■ **Text passage**
========================
Species of plant native to Western Australia

Hakea preissii, commonly known as the needle tree, needle bush and Christmas hakea, is a shrub or tree of the genus Hakea native to Western Australia. The Noongar name for the plant is Tanjinn.

==Description==
Hakea preissii is a shrub or tree which typically grows to a height of 2 to 4 m. It has branchlets that are moderately to densely appressed-pubescent on new growth, quickly glabrescent, and glaucous in their second year. The rigid, simple leaves are rarely divided apically into 2 or 3 segments, 1 to 6 cm in length and 1.5 to 2.5 mm in width.
Inflorescence are axillary with 4–28 yellow-green flowers with persistent pedicels 3.5 to 7 mm long. Smooth grey to black fruit that are obliquely ovate or elliptic, dilated apically and approximately 2 cm long and 1 cm wide. It blooms from August to December.
========================
■ **Data listing**
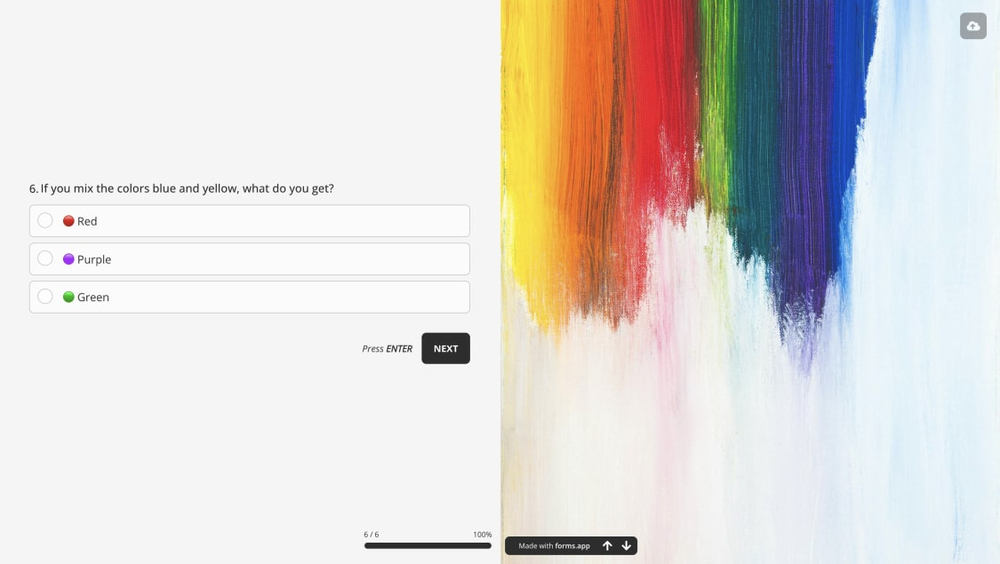Viewport: 1000px width, 564px height.
Task: Click the cloud upload icon
Action: pos(973,26)
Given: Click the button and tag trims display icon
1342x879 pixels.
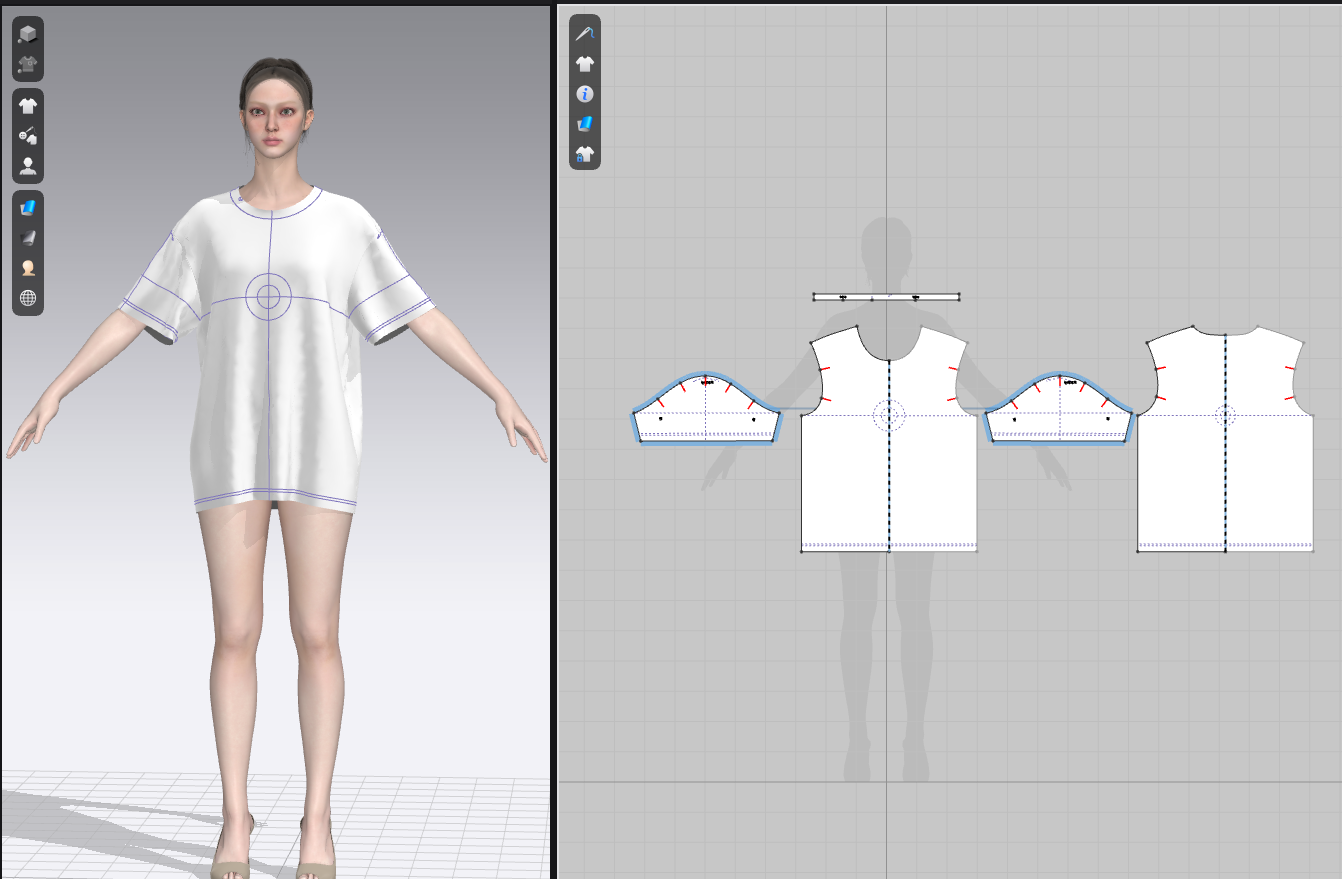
========================
■ **Your tasks**
1 - Answer these questions using the Hakea preissii passage:
(a) What is the Noongar name for the plant?
(b) To what height does the plant typically grow?
(c) During which months does it bloom?
2 - Return the section of the Hakea preissii passage between "Species of plant" and "plant is Tanjinn.", inclusive.
3 - Resume the Hakea preissii passage, continuing from the point where it stops.
The records have no connection to the Hakea preissii passage.

■ **Answers in order**
1 -
(a) Tanjinn
(b) 2 to 4 m
(c) August to December

2 -
Species of plant native to Western Australia

Hakea preissii, commonly known as the needle tree, needle bush and Christmas hakea, is a shrub or tree of the genus Hakea native to Western Australia. The Noongar name for the plant is Tanjinn.

3 -
==Taxonomy==
Hakea preissii was first formally described by the botanist Carl Meissner in 1845 from a specimen collected in a forest near York. The description was published in Johann Georg Christian Lehmann's work Plantae Preissianae. The specific epithet (preissii) honours Ludwig Preiss who collected plant specimens in Western Australia between 1838 and 1842.

==Distribution and habitat==
Needle tree is endemic to an area in the Pilbara, Wheatbelt, Mid West and Goldfields–Esperance regions of Western Australia. It has a scattered distribution and is found as far north as Tom Price and south as Gnowangerup. It is found along the west coast and a little farther east than Kalgoorlie. The plant is found on plains and around the margins of salt marshes growing in sand, loam and sandy-clay soils. It sometimes invades semi-arid pastoral land in Western Australia.

==Conservation==
This species is classified as "not threatened" by the Western Australian Government Department of Parks and Wildlife.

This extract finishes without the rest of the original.